Selected text:
Start

And when I graduate, I really really want to upgrade (at least 265G). Money won't be an issue. :wink: Just need a ground floor house/apartment 

I think I will add to this thread and post pics of my other setups as well. I have a 55G with 2 bolivian pairs, a 12gallon long with a pair of Apisto trifasciata (used to be a trio  ), and lastly a 25 gallon with only 2 dwarf puffers. I don't have the heart to replace them with cichlids--have you ever seen their inquisitive looks? I just can't say goodbye!

DFF....what are your current projects? Any recent threads with pics? Or pics you want to post?


----------



## marvo (Nov 24, 2010)

earth eaters are beautiful wish or hope mine will be as nice


----------



## edburress (Jun 9, 2007)

Great looking fish Lara! The rotkeil is a stunner 

I agree with Ray, I really like the algae! Some of my favorite pieces of driftwood are covered in that stuff.

Ed


----------



## Isis24 (Dec 10, 2008)

In that case... here we go! These pics are all of the same tank, but taken at different times. The last three were all taken yesterday.


----------



## HONDO (May 4, 2008)

Hi Isis24,

I really love your tanks. As nice as your rottie looks in the first post, he (i think) looks even better in the full tank shots. The green and red contrast in the 4th and 5th pics is just awesome.

Do you have the same lighting in all 3 sets of pics? Lighting looks different in the first , second, then last 3 pics. They are all nice, just curious if they are all the same.

Thanks so much for sharing. You have done just an awesome job.


----------



## mlancaster (Jul 24, 2009)

Hi *Isis24*,

Thank you for sharing the pictures. You have a great tank. I agree with others; the BBA looks cool.

Thanks,
Matt


----------



## swamptrout (Jul 2, 2007)

i would kill for a rottie here in Australia


----------



## smitty (May 7, 2004)

Great photos thanks for posting.


----------

End

Extracted data entries:
Start

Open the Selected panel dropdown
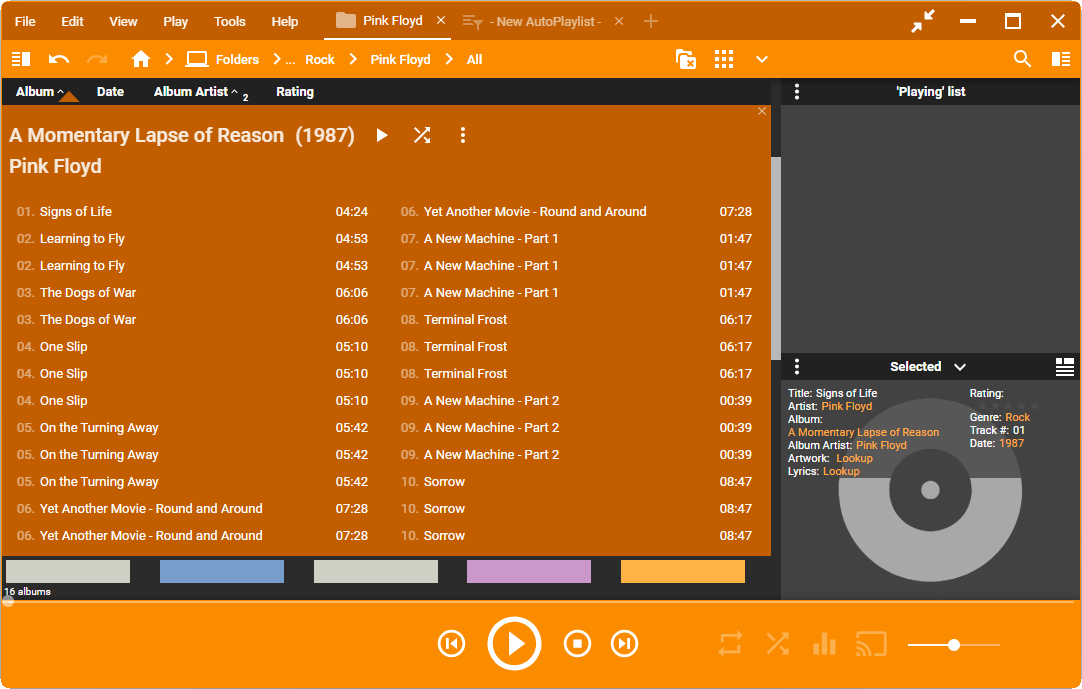Viewport: 1082px width, 689px height. (x=960, y=367)
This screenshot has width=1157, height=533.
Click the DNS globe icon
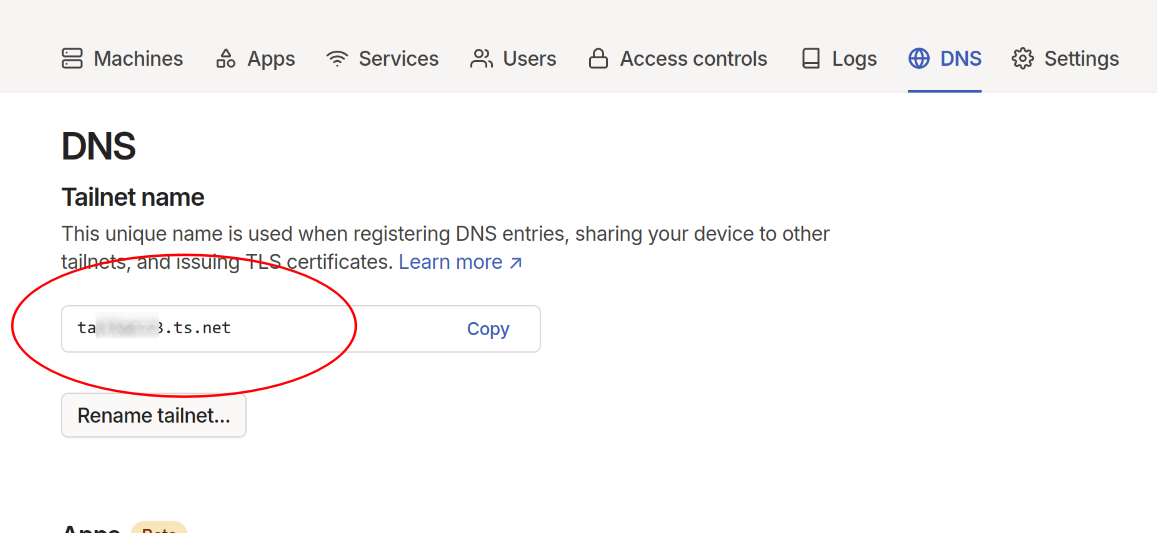click(919, 59)
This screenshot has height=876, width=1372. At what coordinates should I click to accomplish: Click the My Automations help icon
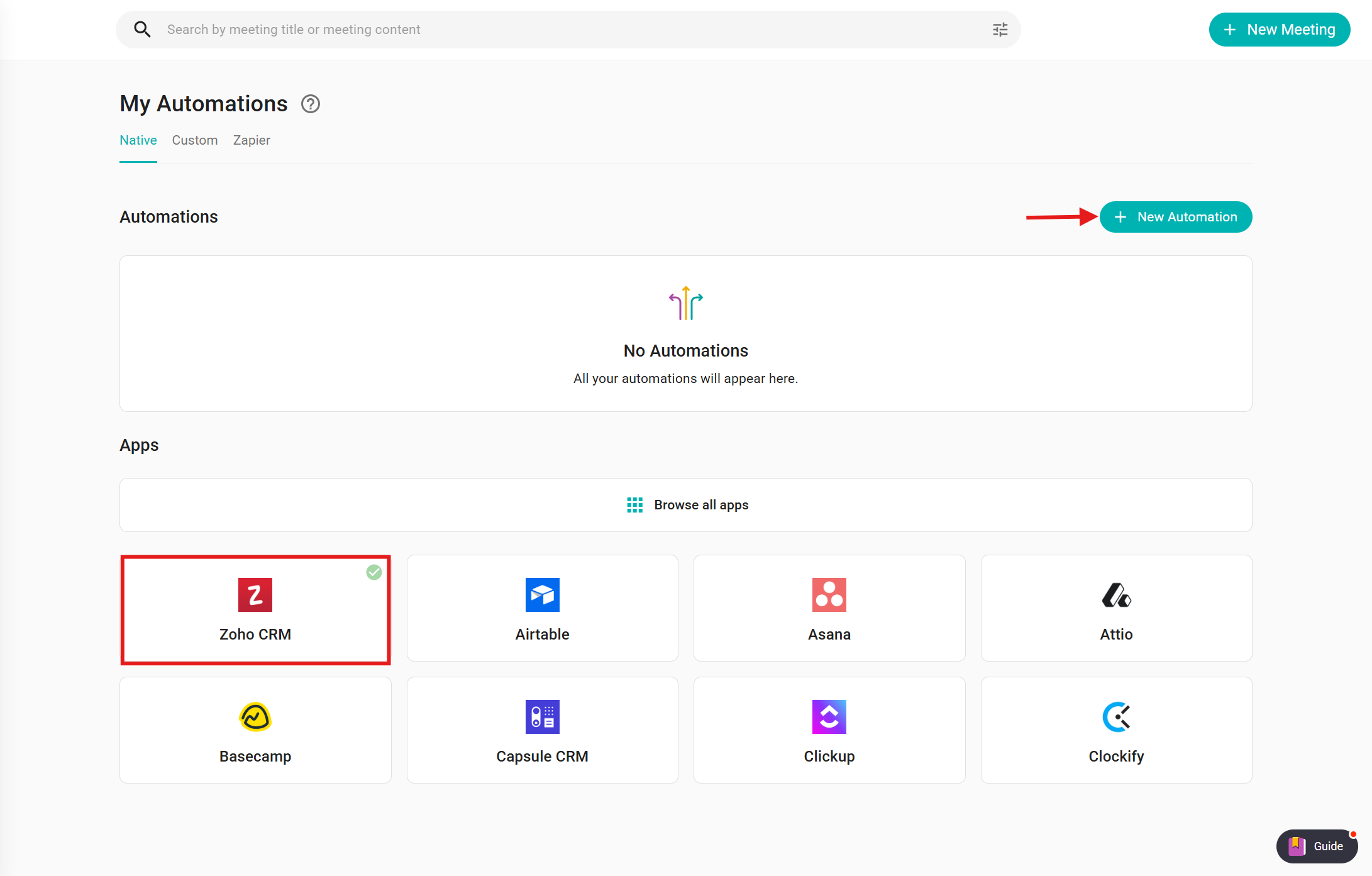coord(310,104)
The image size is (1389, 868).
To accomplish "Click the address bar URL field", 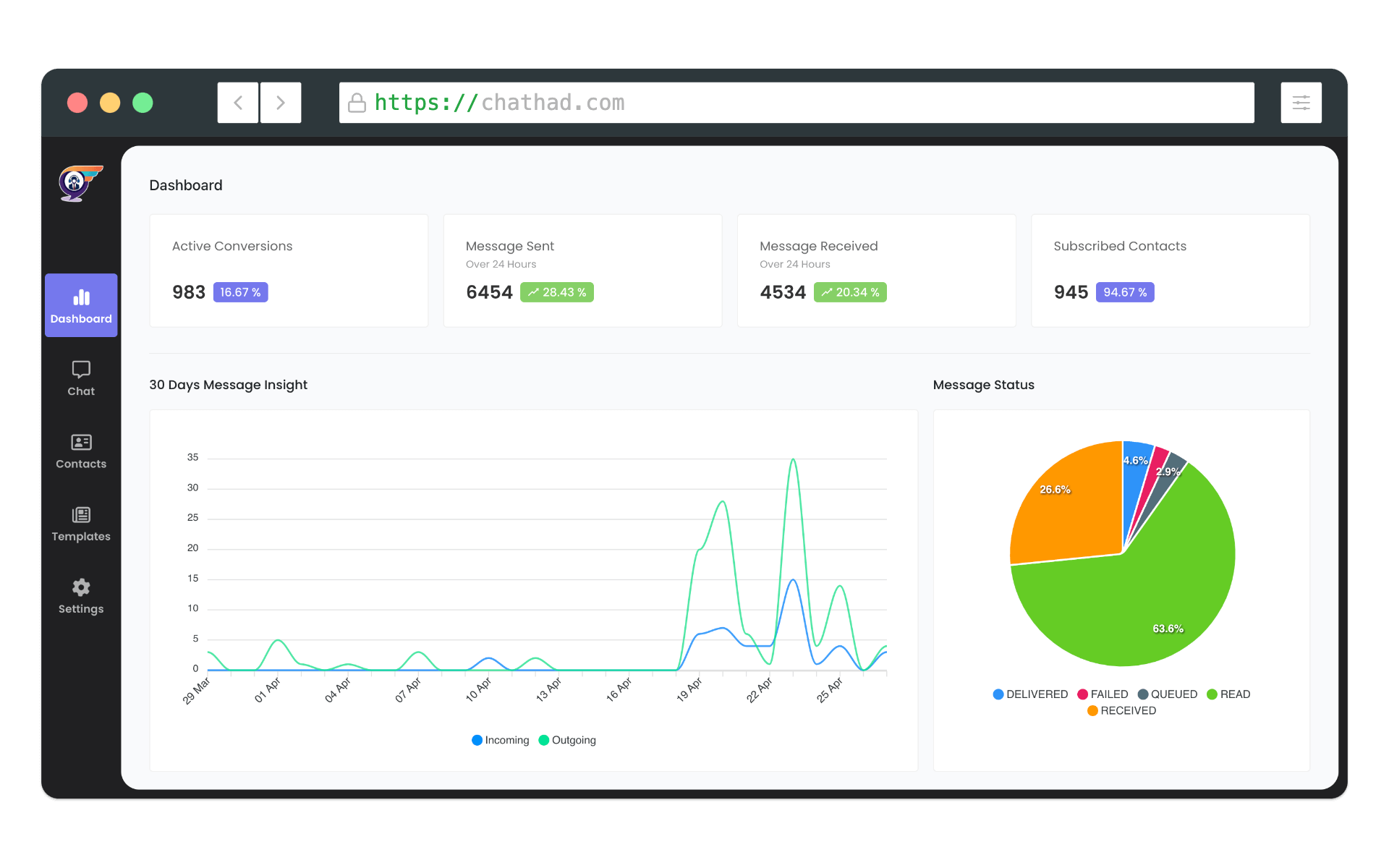I will coord(796,103).
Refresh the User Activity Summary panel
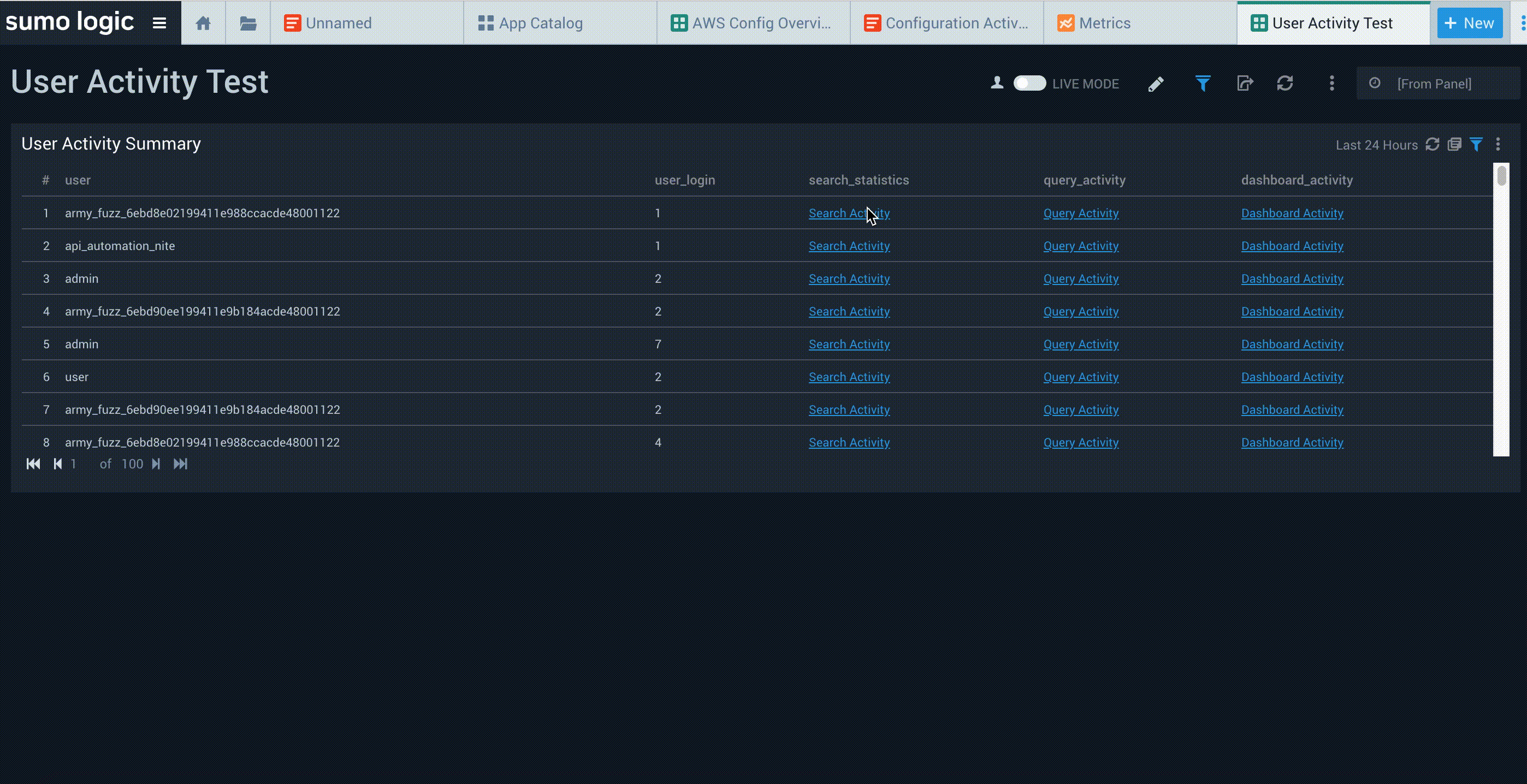Screen dimensions: 1527x784 click(1432, 145)
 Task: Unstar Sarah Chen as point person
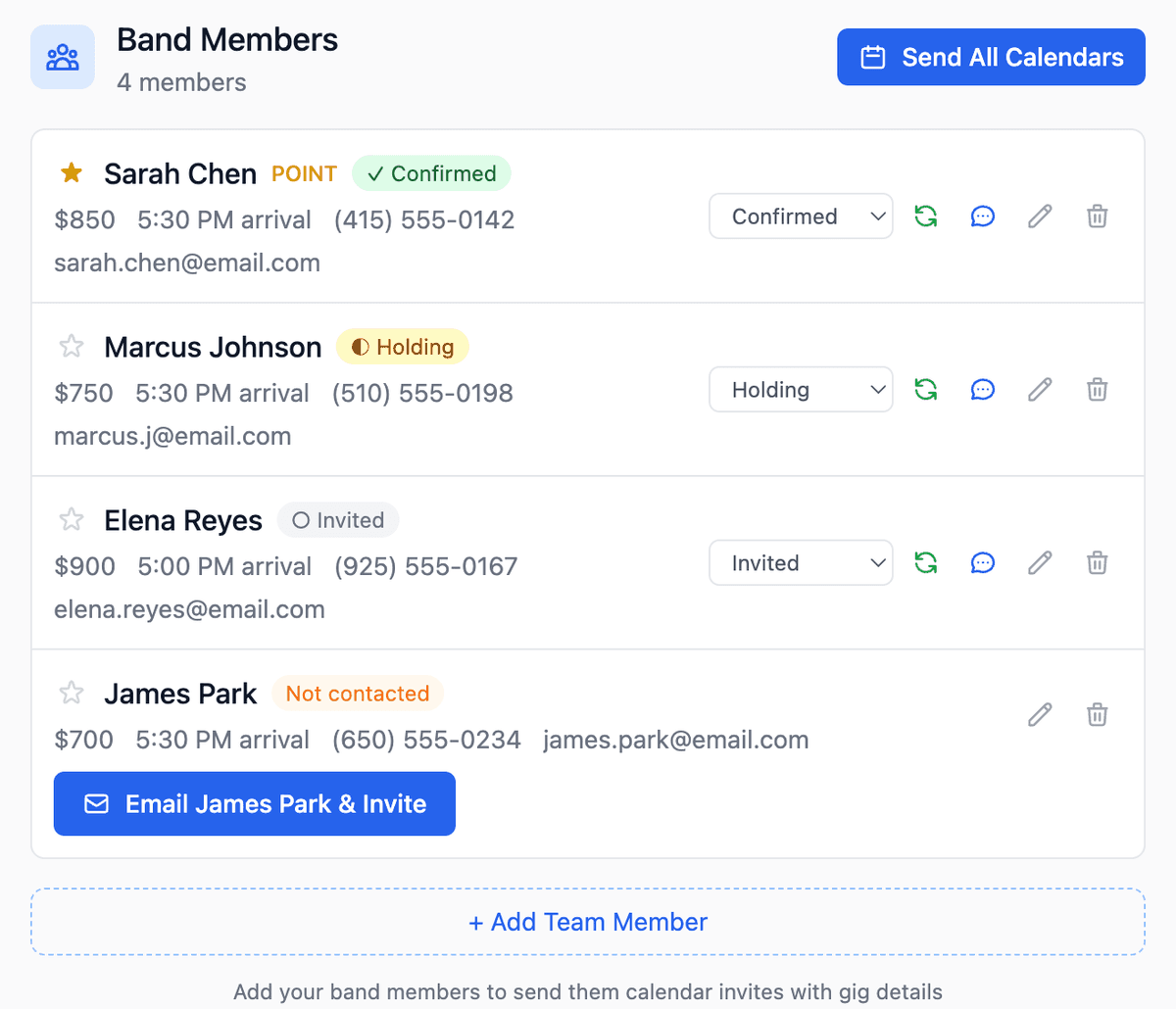pyautogui.click(x=71, y=172)
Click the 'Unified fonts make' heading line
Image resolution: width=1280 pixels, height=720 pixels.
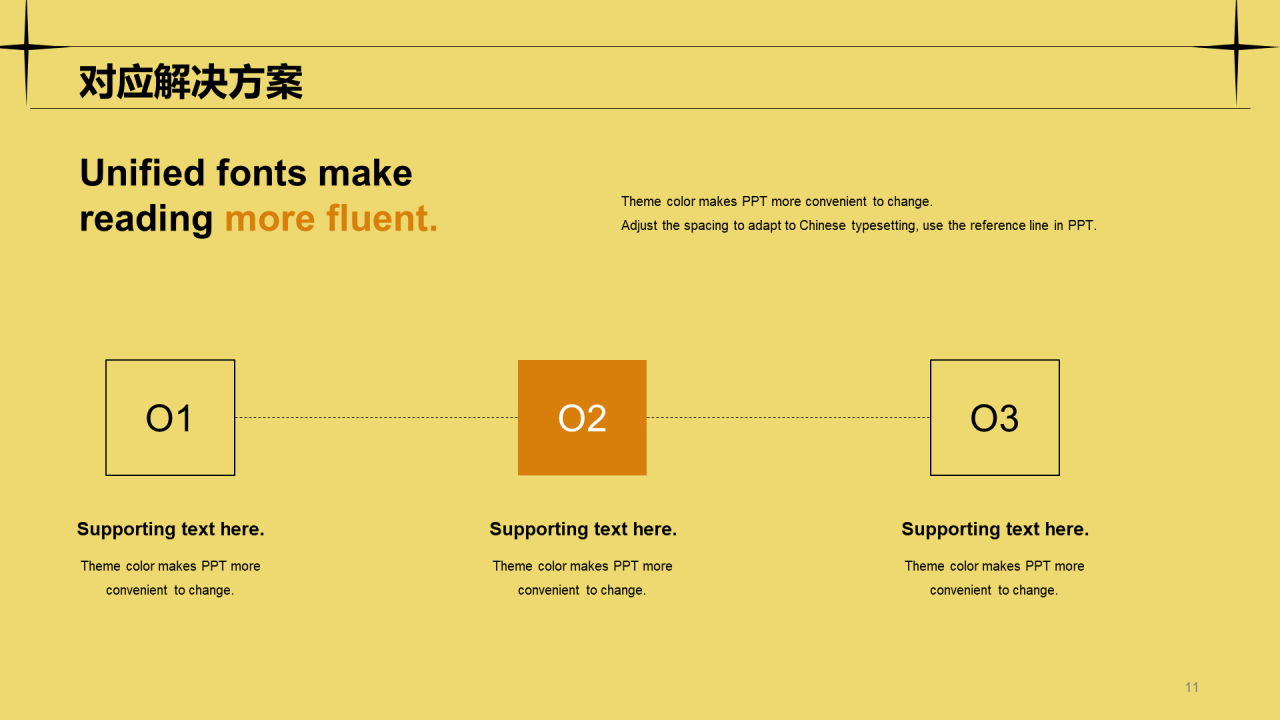[x=246, y=173]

End

Problem requirements:
Can you retype, word for word, the part of the aquarium forum thread that opens with the words "I really love" and closes with "is just awesome."?

Response to this exercise:
I really love your tanks. As nice as your rottie looks in the first post, he (i think) looks even better in the full tank shots. The green and red contrast in the 4th and 5th pics is just awesome.